• _WORK ORDER_: Beneath this task are records; count how many lines include the string "agent" and answer with that number alone.

*** LISTED RECORDS ***

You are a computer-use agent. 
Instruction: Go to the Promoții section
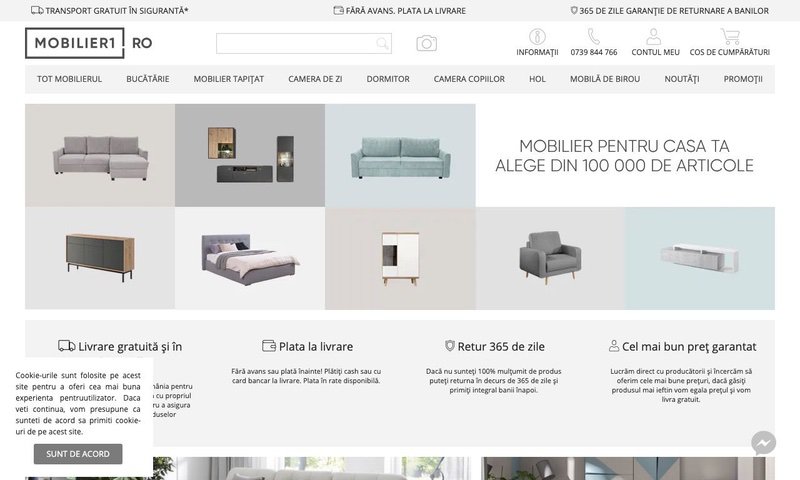pyautogui.click(x=743, y=79)
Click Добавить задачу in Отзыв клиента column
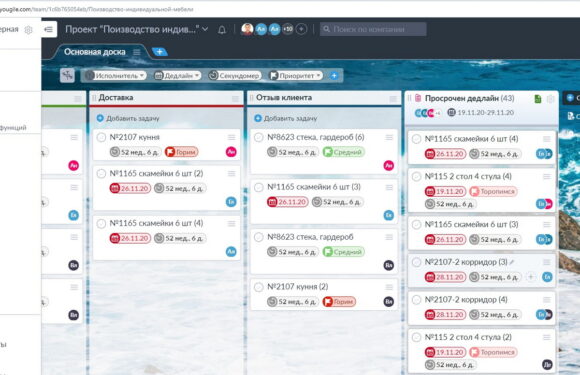 click(x=286, y=118)
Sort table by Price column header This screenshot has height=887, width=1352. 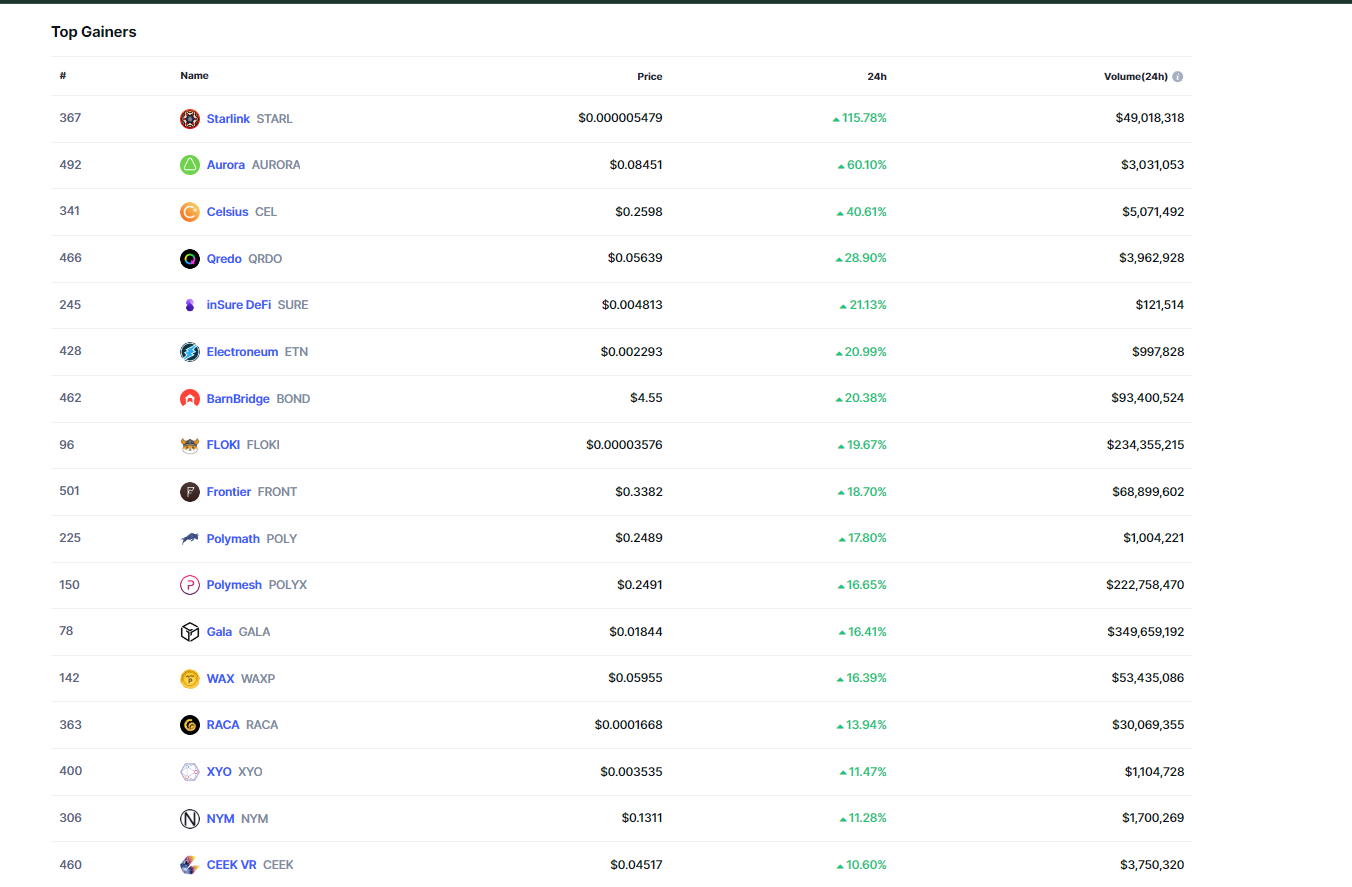[649, 77]
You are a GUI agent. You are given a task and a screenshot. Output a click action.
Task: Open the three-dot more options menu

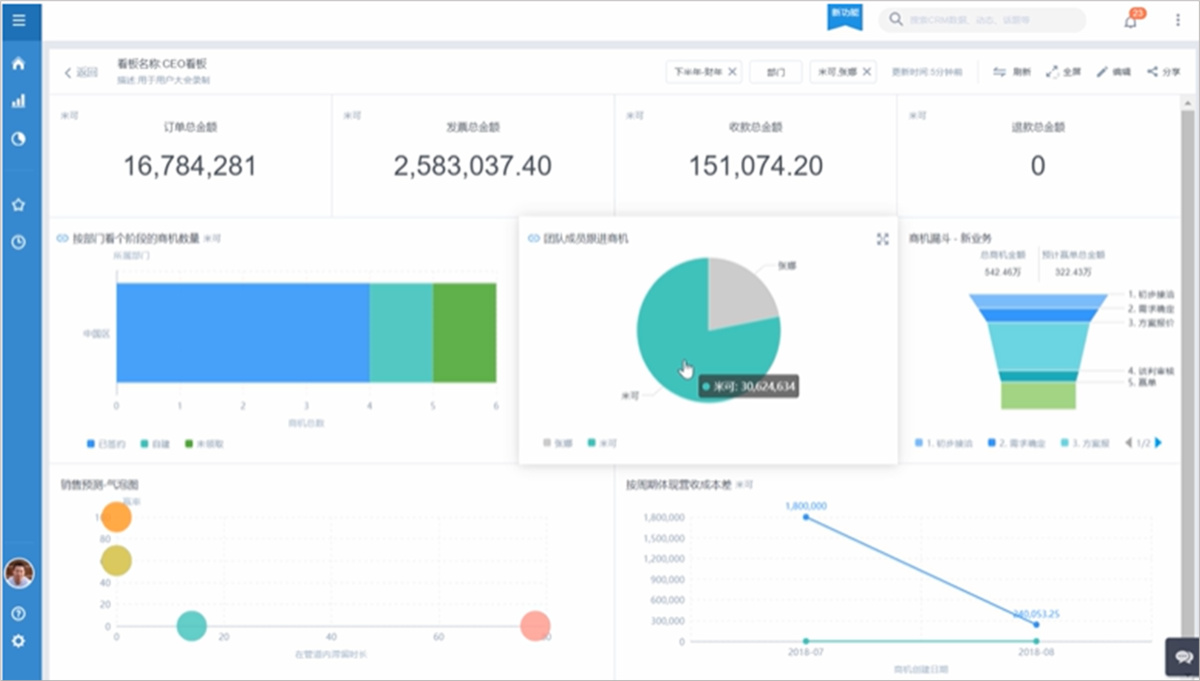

*** End of LISTED RECORDS ***

• _EXERCISE RESPONSE_: 2